- _本文_
=-=-=
温泉ファンにはお馴染みの有名な温泉宿。信州秘湯会のリーダー的な存在でもあるこのお宿は、既に多くの方によって賞賛されており、あるいは詳しく紹介されていますから、何度か立ち寄り入浴で訪れただけの私がいまさら能書きを垂れても意味がありませんが、個人的な入湯記録として僭越ながら書かせていただきます。
玄関前には「沢かにのから揚げここは奥しなの」と篆刻された苔むした句碑があります。竹山という号はこの宿のご主人の俳号なんだそうです。山奥の鄙びた宿の質素な情景が思い起こされます。
浴室は玄関を入って左手に進み、階段を下りてゆきます。途中、いまどき珍しい瓶コーラの自動販売機が設置されており、お風呂上りに飲むと最高に美味い。瓶の王冠をグイっと開ける瞬間が何とも言えません。
(右(下)サムネイルはクリックで拡大)
階段は途中で分岐しており、画面前方へ進むと内湯、手前側へ折り返すと露天風呂につながっています。構内地図も貼ってあるので無問題。まずは内湯から。
いろいろな額縁で飾られた階段を下りてゆくと…
内湯前に到着。昔ながらの湯屋風情たっぷりですね。脱衣所は超コンパクトで、左右シンメトリに造られた棚しかありません。
木のほぼ正方形の浴槽。カランはありません。洗い場はスノコ状の板敷きで、それぞれの板は浴槽から放射状に広がる形状になっています。バスクリンを入れたような綺麗な黄緑色に強く濁るお湯には、白い羽根状の湯華がたくさん浮遊しており、また湯中では白いコロイドが無数に見られ、黒いコロイドも少々混ざっています。これらのコロイドのコンディション、温度、光の反射の違いによって、お湯はこの日のような黄緑色以外にも、いろんな色に変化するんでしょうね。五色温泉の名前の由来であります。浴室に漂う強い硫化水素臭にクレゾールを彷彿とさせる消毒液のような刺激臭(無論薬品ではなく泉質由来)が混ざって匂い、口に含むと硫黄味(やや砂消しゴム的な味も含む)+石膏味+強い苦み&渋みが感じられます。特に苦みと渋みは口腔にしぶとく残ります。
=-=-=
- _表示情報_
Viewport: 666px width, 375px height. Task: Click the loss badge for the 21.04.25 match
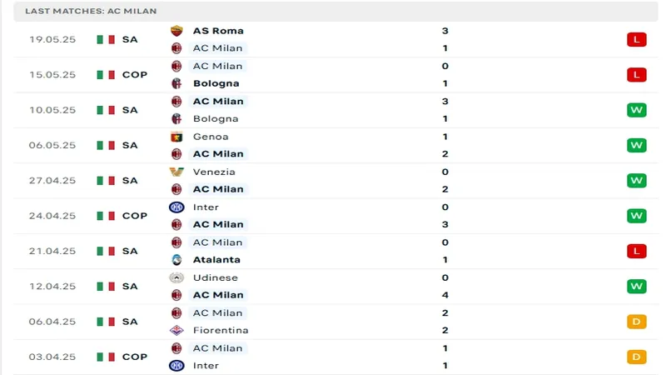click(x=637, y=251)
=-=-=
- _取り組む課題_
1: 温泉宿の入湯記のうち、「(右(下)サムネイルはクリックで拡大)」から「に造られた棚しかありません。」までを一字も変えずに全部書き出すこと。
2: 温泉宿の入湯記の続きを、最後の文の後から書くこと。

- _解答一覧_
1:
(右(下)サムネイルはクリックで拡大)
階段は途中で分岐しており、画面前方へ進むと内湯、手前側へ折り返すと露天風呂につながっています。構内地図も貼ってあるので無問題。まずは内湯から。
いろいろな額縁で飾られた階段を下りてゆくと…
内湯前に到着。昔ながらの湯屋風情たっぷりですね。脱衣所は超コンパクトで、左右シンメトリに造られた棚しかありません。

2:
湯口から投入されるお湯はかなり熱く、そのままでは入れなかったのですが、ちょっと加水して湯もみしたら、すぐに入れるようになりました。
硫黄のお湯っていいですね。何とも言えない心地でじっくり湯に浸かり、ふと高い天井を見上げると、柱や梁が立派なこと! この雰囲気に包まれながら、いつまでも浸かっていたいなぁ。
続いて露天へ。トンネル状の通路を進んでいきます。途中硫黄の鉱床らしき岩を迂回。
屋外に出ると、ポツンと小さな脱衣小屋が建っています。脱衣小屋というより納屋みたいな質素なものですね。
露天風呂は混浴でして、この小屋も男女共用ですが、この小屋の右手には女性専用の露天と小屋もあるので心配ご無用。
なおトンネル通路から屋外へ出てステップを下りた通路左脇下には、小さな源泉井と思しきコンクリ製の枡があり、そこからホースが何本も出ていました。
松川に開けた渓谷の露天風呂は開放感抜群。内湯とは全く異なるお湯で、黒いホースがかなり熱い源泉が投入され、冷ますための水も一緒に注がれています。浴槽のお湯は川へ向かってしっかりオーバーフロー。
お湯はほぼ無色透明ですが、暗いグレーの湯華が湯中でたくさん舞い、そして沈殿し、湯船足を入れるとブワっと舞い上がって、たちまち灰色に濁ります。ツンと鼻孔を刺激するような硫化水素臭と軟式テニスボールのような臭いが混ざって匂い、口に含むとやはり軟式テニスボール的な味、そして石膏味、さらに遅れて苦みが感じられ、渋みがしぶとく舌に残ります。目の前が川ですから、夏などはお湯で火照った体を川に入ってクールダウンさせたら気持ちよさそうですが、危険防止の観点でしょうか、川に入るな、という注意書きが露天風呂のまわりにはたくさん見られました。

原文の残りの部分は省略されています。